▶ Set of tasks
1 – Shorten the paragraph in the CSS comments that begins "I feel like I'm losing my mind" into a bulleted list, keeping its main facts.
2 – Pick up the CSS comments after their last line and keep them going.

═════ Text extract ═════

I dislike their clickbaity reaction face nature.
Keep it up, either way!
Hey Theo, I know you probably won't read this but here is a tip.
You can enable showing the hidden pseudo elements in the settings of the dev tools. It'll show all shadow roots, and their contained (pseudo-)elements , and make them available for easy inspection. It helps me occasionally. It's interesting how elements like input are actually built.
Theo! You should definitely do a video on the list of CSS inconsistencies but since you mentioned the table layout, could you please make a video about tables in general?
I feel like I'm losing my mind. This isn't discussed anywhere that I can find. The HTML table element/styling is so bad that at this point people just use DIVs to make tables with complex interactions. It performs terribly but it's somehow easier than dealing with native tables.
I was so annoyed by how bad native tables are, that I spent most of my day today trying to figure out how the world of W3C worked on a design and development level but it was super obscure to get into. That's something else I would love to see a video on, since you seem to communicate with a lot of industry people and might have some knowledge on the subject.
To me the table element is in dire need of some love but I couldn't find any serious discussions on it anywhere.
What’s the advantage of using dialog:modal vs just having your own div container that acts the same
I learned to use *{margin:0px;padding:0px;border:none;width:100%;height:100%;} then go custom on EVERYTHING else. My css decreased in size because I didn't have to do any weird workarounds, and pixel accuracy went to 100%. Also if you want default behavior, you can do so per element or class/id and it's children can inherit. Try doing 3D in css while relying on the defaults and you will pull out your hair.
Just yesterday, i was trying to (and failing) to style :cue pseudo-class on video captions, so i feel this.
Please I would love a video on all CSS mistakes
On 3:40 if you go frame by frame ("." key) you can clearly see the max-width/max-height informations in the style tab, you just missed it because of the massive Tailwind Preflight definitions. Not sure about this video, why Chrome gets bashed.
The CSS mistake video would be a fun one
I agree with the take that `box-sizing: border-box` should not be added in the UA stylesheet for EVERY new element, because that would make things inconsistent. However some elements, such as buttons and inputs, DO have it in the UA stylesheet, all according to spec. I might be wrong about this, but I think that is because those elements had the border-box behaviour even before the box-sizing property existed. My conclusion is that since there already are inconsistencies, it should be OK to add `box-sizing: border-box` to a new element when the alternative is a bunch of weird spacing hacks from the UA, as if that would make things less confusing?

═════ Dataset content ═════

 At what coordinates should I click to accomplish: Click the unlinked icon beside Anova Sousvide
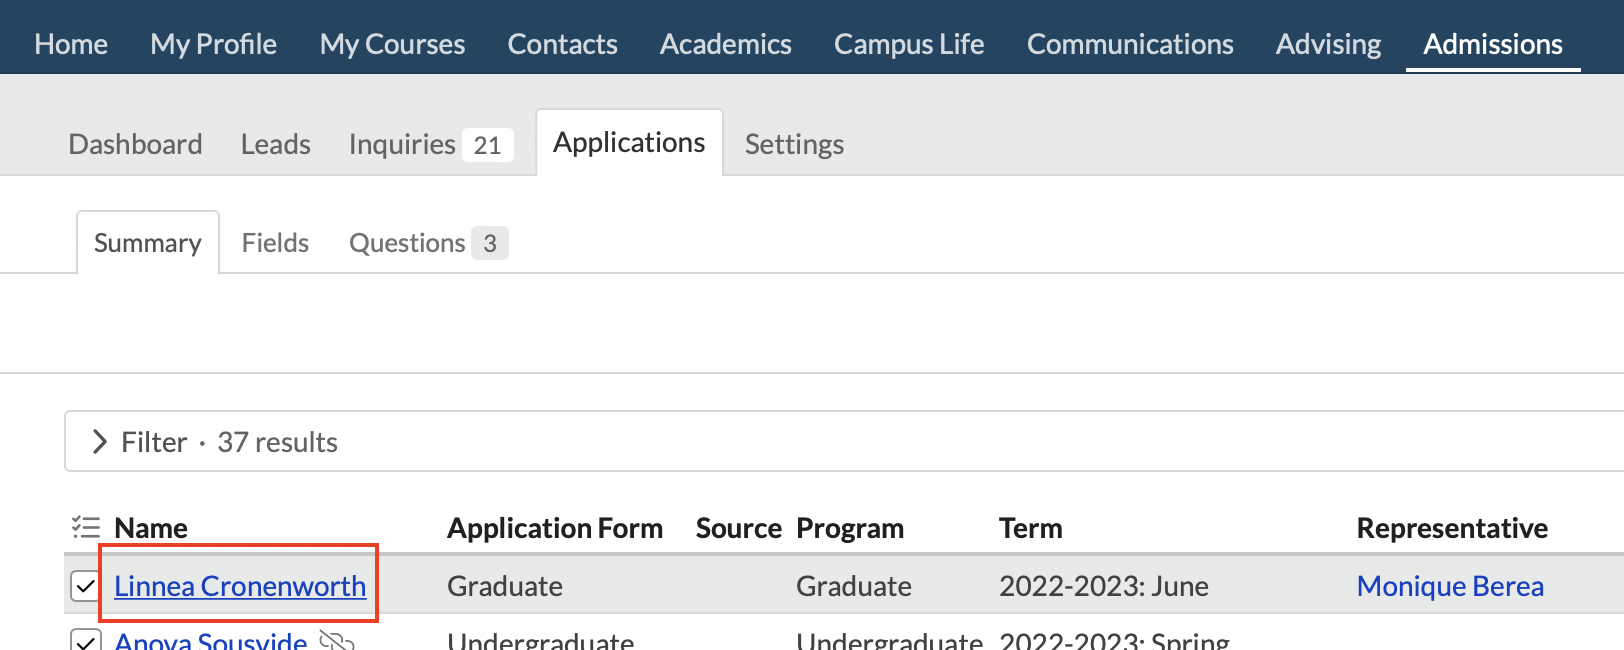(x=336, y=640)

═════

▶ Results
1 –
- The topic isn't discussed anywhere the writer can find.
- The HTML table element and its styling are so bad that people now build tables with complex interactions out of DIVs.
- That approach performs terribly, but it's somehow easier than dealing with native tables.

2 –
I've just faced this issue TODAY. How i solved it is i looked at the styles of the dialog element and saw that it has the default style of max-width and max-height set to something like calc(100vw - 4rem - 2px). So I've set them to unset in my stylesheet and it's fixed.
Jesus Cristo, I ran into this already. I didn't know it was a Chrome messup
Btw, the box-sizing was less of an issue with the borders (yes transparent border) but it was annoying with the padding, since with 100px + padding 20px -> width 140px , this is the one thing IE did right from the start ;) since technically border-box is IE's way.
As a 5 months beginner in the world of web dev, i'm glad to have already gone through this. I'm not too bothered by it since it "just" one more css reset parameter to add. The easy solution as far as i'm concerned would be to have an option to disable the user agent entirely.
I'm pretty "new" (re-learning after some tinkering ~15 years ago) to CSS so take this with a grain of salt. Seeing Theo, such a frontend demi-god in my eyes be surprised by this... tells me that the CSS learning curve is not just *steep* but steep, then vertical and then steep in the other direction.
I think sometimes when people post oddball replies it's because they had half the conversation in their head, and then posted some conclusion the "two of you discussed" as if you supposedly understood the context. In their mind they are dropping pearls of wisdom.
I only ... suggest this... because of "reasons"
"a friend of mine used to do this...."
Omg finally somebody is talking about this, this always annoyed me. I wasn't sure how to overwrite this
CSS issues and you can not find it in Styles go to Computed. Heck sometimes now I just start with Computed.
Not a huge fan of reseting all behavior in CSS, since some of it is decent just things like this can be a major annoyance.
I also agree with Kevin on newer elements should just not have the same settings that old ones did.
I understand the bug about the user agent stylesheet didn't appear. But tbh, the logic about the max-width and max-height is understandable.
A dialog is a modal, and why did you want a modal take all your screen ? That sound like a bad idea
0:50 - 1:23 as someone who isnt a web developer and has little CSS experience, this is how i feel whenever i do anything in CSS
I agree with the spec that there should be min-width for inputs, and this is also not exposed. However, you are correct, there should probably not be a max-width. That does not make a lot of sense. You bring an excellent point that these hidden defaults should be exposed to developers.
I don't know why you didn't check max height and max width for the dialog as your first debug step. In one of my recent projects, I just had to add max-width: none and max-height: none to the dialog element and everything worked.
I wish this video existed a year ago when I found the same issue. I figured out the solution but had no idea that was the problem, good to know.
You may feel better knowing that this wasn't the problem. Not then, not now.
@@tastingburgers I stumbled across the solution by trial and error but had no idea why it worked, I'll never feel better about CSS, lol
You need to check display shadow dom in chrome. This is the typical: Not a bug but a feature...
You can set it up in the chrome dev tools then it displays it in the default style tab
FYI any styles applied to dialog itself will cascade to :modal pseudo.
So you dont need to target it, but it’s still ridiculous.
Is anyone else noticing some weirdness with how the computed tab shows specificity of border widths? I've been running into this more and more often and need to research it.
Why do you have a full size dialog though?
The CSS mistakes list is really good, but some of the points on there are not at all clear on first glance / without domain knowledge. So would be a very welcome video.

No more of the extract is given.